- **Teks Bacaan**
Ruteng, Vox NTT– Pemerintah Kabupaten Manggarai, Nusa Tenggara Timur (NTT), dinilai tidak melakukan studi kelaikan atas pendirian Sekolah Menengah Pertama Negeri (SMPN) 09 di Kampung Mbang, Desa Nggalak, Kecamatan Reok Barat.
Hal ini terbukti ketika sekolah itu diresmikan dan mulai membuka pendaftaran. Ternyata hanya lima siswa baru yang mendaftar.
Kelima siswa itu berasal dari Kampung Mbang sendiri. Sedangkan siswa tamatan SDN Romang dan SDN Wangkal enggan bersekolah di SMPN 09.
Tujuh orang lulusan SDN Wangkal sempat mendaftar di SMP Negeri Kajong. Namun kemudian tujuh siswa itu dikabarkan ditolak Kepala SMPN Kajong dan dipaksa mendaftar di Mbang.
Namun, orangtua tujuh siswa itu keberatan memasukan anak mereka ke SMPN 09 Mbang.
Mereka beralasan lembaga pendidikan tersebut merupakan sekolah baru. Orangtua tidak sudi anak-anak mereka dijadikan “kelinci percobaan”.
Alasan lain yakni akses ke Mbang susah dan daerah itu sangat terpencil. Kemudian, mereka tidak mau dibebani membayar gaji guru.
“Mbang itu daerah terpencil. Pemerintah bangun dulu jembatan Wae Mantek,” kata warga Wangkal, Alfito dalam rilis yang diterima VoxNtt.com, Kamis (21/07/2022).
Warga Wangkal lainnya, Leo Utul mengatakan, orangtua tentu menginginkan anaknya menjadi pintar. Oleh karena itu harus bersekolah di sekolah yang bagus.
Menurut Leo, rencana pendirian SMPN di Mbang tanpa berdiskusi dengan warga masyarakat sekitar seperti Wangkal, Kalo dan Romang.
“Hanya mereka orang Mbang saja yang tahu rencana pendirian sekolah itu. Apa demikian membangun sekolah?” tukas dia.
Warga Wangkal, Kalo dan Romang menduga pendirian SMPN Wangkal merupakan proyek politik anggota DPRD dari PKB asal Dapil 4, berinisial KD.

[Item dari kumpulan data]

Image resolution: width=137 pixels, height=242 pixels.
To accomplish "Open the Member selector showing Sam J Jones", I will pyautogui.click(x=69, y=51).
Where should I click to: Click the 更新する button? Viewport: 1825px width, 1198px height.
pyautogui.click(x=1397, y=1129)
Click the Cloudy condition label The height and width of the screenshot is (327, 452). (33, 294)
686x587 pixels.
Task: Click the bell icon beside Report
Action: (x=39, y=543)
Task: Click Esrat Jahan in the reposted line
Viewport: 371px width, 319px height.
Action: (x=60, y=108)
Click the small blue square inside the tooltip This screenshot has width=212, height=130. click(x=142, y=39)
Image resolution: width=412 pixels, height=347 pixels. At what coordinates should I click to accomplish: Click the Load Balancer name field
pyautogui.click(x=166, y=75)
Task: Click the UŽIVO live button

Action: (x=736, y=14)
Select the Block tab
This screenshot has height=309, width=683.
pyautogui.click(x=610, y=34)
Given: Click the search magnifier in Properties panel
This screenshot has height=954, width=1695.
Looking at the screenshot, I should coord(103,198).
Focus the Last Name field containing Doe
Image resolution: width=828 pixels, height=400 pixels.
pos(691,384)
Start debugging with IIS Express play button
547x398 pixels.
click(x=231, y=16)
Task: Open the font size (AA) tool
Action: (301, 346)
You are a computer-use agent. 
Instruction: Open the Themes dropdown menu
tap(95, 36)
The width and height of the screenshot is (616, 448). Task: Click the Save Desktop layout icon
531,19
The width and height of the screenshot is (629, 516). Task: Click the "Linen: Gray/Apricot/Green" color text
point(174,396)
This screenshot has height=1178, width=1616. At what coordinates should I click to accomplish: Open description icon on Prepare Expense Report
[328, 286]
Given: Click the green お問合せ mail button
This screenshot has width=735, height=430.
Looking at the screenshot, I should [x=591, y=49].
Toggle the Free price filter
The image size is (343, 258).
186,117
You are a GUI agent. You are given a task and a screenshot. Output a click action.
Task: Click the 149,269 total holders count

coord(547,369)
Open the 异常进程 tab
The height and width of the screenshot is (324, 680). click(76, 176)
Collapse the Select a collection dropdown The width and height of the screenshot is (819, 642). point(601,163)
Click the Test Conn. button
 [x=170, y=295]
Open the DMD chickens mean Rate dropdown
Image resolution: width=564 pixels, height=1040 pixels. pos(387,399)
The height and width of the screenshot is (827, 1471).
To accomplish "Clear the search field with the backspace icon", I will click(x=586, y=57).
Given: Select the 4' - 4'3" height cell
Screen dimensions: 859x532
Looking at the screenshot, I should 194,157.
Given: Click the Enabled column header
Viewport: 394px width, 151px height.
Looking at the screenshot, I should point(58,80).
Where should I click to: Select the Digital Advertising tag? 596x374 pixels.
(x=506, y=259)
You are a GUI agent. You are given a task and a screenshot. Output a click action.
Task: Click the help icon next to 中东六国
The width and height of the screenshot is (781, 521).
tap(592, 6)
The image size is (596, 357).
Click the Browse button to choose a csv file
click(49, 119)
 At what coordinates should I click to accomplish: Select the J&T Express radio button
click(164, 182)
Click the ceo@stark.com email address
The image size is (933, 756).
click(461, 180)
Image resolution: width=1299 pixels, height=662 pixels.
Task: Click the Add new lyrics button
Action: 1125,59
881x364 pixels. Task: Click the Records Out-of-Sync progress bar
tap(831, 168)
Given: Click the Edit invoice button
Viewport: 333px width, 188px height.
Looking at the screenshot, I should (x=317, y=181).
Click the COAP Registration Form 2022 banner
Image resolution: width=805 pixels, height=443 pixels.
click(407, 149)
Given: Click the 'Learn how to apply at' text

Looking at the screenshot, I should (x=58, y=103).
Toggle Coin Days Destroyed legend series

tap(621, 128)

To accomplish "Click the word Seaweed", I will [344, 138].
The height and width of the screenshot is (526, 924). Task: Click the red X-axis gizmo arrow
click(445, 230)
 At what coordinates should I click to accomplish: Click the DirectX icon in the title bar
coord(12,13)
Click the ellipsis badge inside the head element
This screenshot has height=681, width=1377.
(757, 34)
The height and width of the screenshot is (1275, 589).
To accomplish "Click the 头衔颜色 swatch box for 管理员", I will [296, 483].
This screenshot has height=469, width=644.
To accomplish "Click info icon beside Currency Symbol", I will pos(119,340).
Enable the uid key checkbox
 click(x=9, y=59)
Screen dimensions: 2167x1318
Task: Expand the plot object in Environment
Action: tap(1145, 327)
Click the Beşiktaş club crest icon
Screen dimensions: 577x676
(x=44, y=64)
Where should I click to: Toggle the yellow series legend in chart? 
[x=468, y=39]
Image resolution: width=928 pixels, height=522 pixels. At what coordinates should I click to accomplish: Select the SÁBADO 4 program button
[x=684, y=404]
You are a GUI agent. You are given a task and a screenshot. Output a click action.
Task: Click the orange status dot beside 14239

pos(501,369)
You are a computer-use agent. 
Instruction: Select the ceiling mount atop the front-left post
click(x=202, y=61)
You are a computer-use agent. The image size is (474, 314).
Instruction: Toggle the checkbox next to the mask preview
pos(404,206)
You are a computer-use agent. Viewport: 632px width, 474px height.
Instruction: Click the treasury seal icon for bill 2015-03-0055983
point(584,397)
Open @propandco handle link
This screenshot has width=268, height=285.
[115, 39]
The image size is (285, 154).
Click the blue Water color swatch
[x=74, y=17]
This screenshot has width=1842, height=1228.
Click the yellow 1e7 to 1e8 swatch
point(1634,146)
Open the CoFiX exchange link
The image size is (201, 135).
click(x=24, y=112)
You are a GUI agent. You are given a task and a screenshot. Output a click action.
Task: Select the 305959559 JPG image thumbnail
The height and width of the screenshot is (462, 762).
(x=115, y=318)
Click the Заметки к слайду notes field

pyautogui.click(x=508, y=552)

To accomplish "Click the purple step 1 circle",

- **Latihan**
1. Cetak ulang tanpa perubahan bagian berita tentang SMPN 09 Mbang mulai dari "Ruteng, Vox NTT–" sampai dengan "di SMPN 09.".
2. Lanjutkan berita tentang SMPN 09 Mbang setelah kalimat terakhir yang tercantum.

- **Jawaban Latihan**
1.
Ruteng, Vox NTT– Pemerintah Kabupaten Manggarai, Nusa Tenggara Timur (NTT), dinilai tidak melakukan studi kelaikan atas pendirian Sekolah Menengah Pertama Negeri (SMPN) 09 di Kampung Mbang, Desa Nggalak, Kecamatan Reok Barat.
Hal ini terbukti ketika sekolah itu diresmikan dan mulai membuka pendaftaran. Ternyata hanya lima siswa baru yang mendaftar.
Kelima siswa itu berasal dari Kampung Mbang sendiri. Sedangkan siswa tamatan SDN Romang dan SDN Wangkal enggan bersekolah di SMPN 09.

2.
“Ia datang ke Mbang membawa Camat Reok Barat, terus sampaikan ke dinas bahwa masyarakat ingin membangun SMPN di Mbang. Itu manipulasi fakta dan menipu Bupati Manggarai. Aneh juga kepala dinasnya percaya saja kepada proposal yang tidak benar dari oknum anggota DPRD dan Camat Reok Barat,” tegas seorang warga Wangkal, Alfons.
Menurut Alfons, kalau kepala dinasnya cerdas, maka tentu tidak percaya begitu saja proposal itu. Kepala dinas harus memanggil tokoh-tokoh masyarakat sekitar Mbang untuk meminta pendapat mereka.
“Bukan seperti ini langsung percaya begitu saja proposal yang tanpa studi kelaikan,” kata Alfons.
Praktisi pendidikan asal Kecamatan Reok Barat, Hendrik Masur, menilai pendirian sekolah baru di Kampung Mbang sarat kepentingan politik dari salah seorang anggota DPRD.
Dikatakan, pendirian sekolah baru tersebut harusnya mengacu pada Peraturan Menteri Pendidikan dan Kebudayaan(Permendikbud) Nomor 36 Tahun 2014 tentang Pedoman Pendirian Satuan Pendidikan Dasar dan Menengah.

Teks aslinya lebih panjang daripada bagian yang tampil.